By Jack Freifekder in New York | China Daily USA | Updated: 2014-01-28 11:13

Yoshinoya Holdings, a major Japanese gydon (beef-on-rice) fast casual restaurant chain, hopes to increase its presence in the US and China over the next several years, plans that could be complicated by political tensions between China and Japan, according to an economist.

Yoshinoya wants to double its US restaurants to about 200 and triple the number of shops in China to 1,200 in response to heavy reliance on the Japanese market, but Barry P Bosworth - an economist with the Brookings Institution, a nonprofit public policy organization based in Washington - said the political issues between China and Japan could have a marked effect on Yoshinoya's expansion.

"China is Japan's most rapidly growing market, but Japan has had some setbacks over the last six months," Bosworth told China Daily in an interview on Monday. "Things have cooled down a bit between China and Japan, but it continues to fluctuate. This will hurt Japanese companies because personal perception in retail has a lot to do with the acceptance of products."

The Diaoyu Islands dispute has reared its head a number of times in the past few years, but more recently Japanese Prime Minister Shinzo Abe got himself into domestic and diplomatic hot water for a Dec 26 visit to the Yaskukuni Shrine in Tokyo - a shrine that honors, among others, 14 Class-A Japanese war criminals from World War II.

"Every time there's another outbreak of public anger, it will hurt Japanese companies," Bosworth added.

Kyodo News reported on Jan 10 that Yoshinoya aims to hit its China target in three years and its US target "at an early date", according to Yoshinoya President Yasutaka Kawamura - a goal that would give China the same number of Yoshinoya branches as Japan.

Yoshinoya, one of the world's largest chains of gydon restaurants, was originally established in Tokyo, with origins dating as far back as 1899. In 1979, the first Yoshinoya restaurant in the US opened in Los Angeles, and 13 years later operations in China began.

Bonnie Riggs, a restaurant industry analyst with NPD Group Inc, a market research firm, said the fast casual dining trend has outpaced the success of the overall restaurant industry in recent years.

"Fast casual restaurants started out the decade with a market share of only one percent, and now it's four percent," Riggs said. "Yoshinoya seems to fit in with this group of fast casual restaurants, which continues to grow and steal market share.
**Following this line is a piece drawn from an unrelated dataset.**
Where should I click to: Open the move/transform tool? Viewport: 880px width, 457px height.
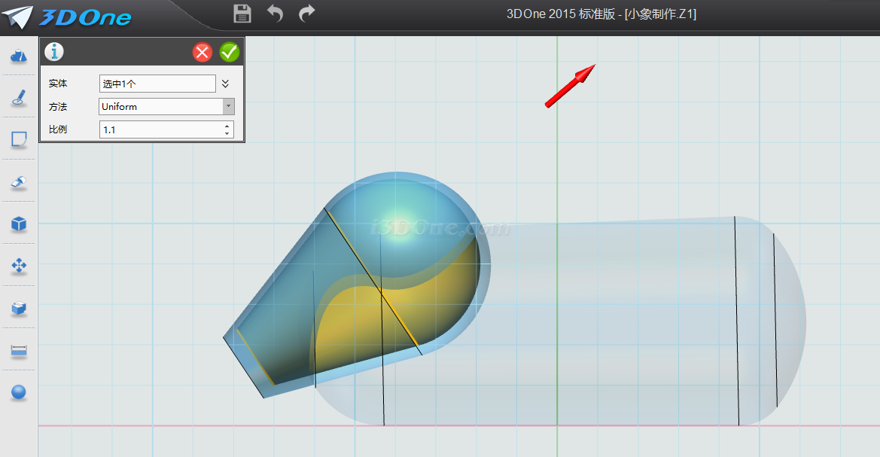[19, 266]
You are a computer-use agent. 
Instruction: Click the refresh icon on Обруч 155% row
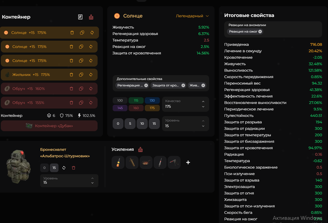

It's about understanding the marketplace and the consumer's needs."

Riggs also said that consumers are willing to pay extra because restaurants like Yoshinoya "deliver on value expectations".

"Fast casual restaurants are benefitting from consumers trading down from full-service dining and up from fast food establishments," Riggs said. "This group of restaurants has a very broad appeal, not only for millennials but also for boomers and beyond. We forecast that over the next 10 years, this group of restaurants will grow at double-digit rates."

According to Technomic Inc, a Chicago-based research and consulting firm, Yoshinoya's overseas net sales in the nine months ending Nov 30 accounted for nearly $90 million, or about seven percent of the company's total sales in that same time period.

Andrew Weber - an analyst with Franchise Help, an online portal for information and analysis on trends in the franchise industry - said Yoshinoya's moves to increase its global presence are not a slam-dunk "by any means".

"With the right timing and placement it could work," Weber said. "As the two biggest markets, diversifying in the US and China offers the most opportunity for growth. Without speaking about the finer level details, that's where the money is, so the moves make sense."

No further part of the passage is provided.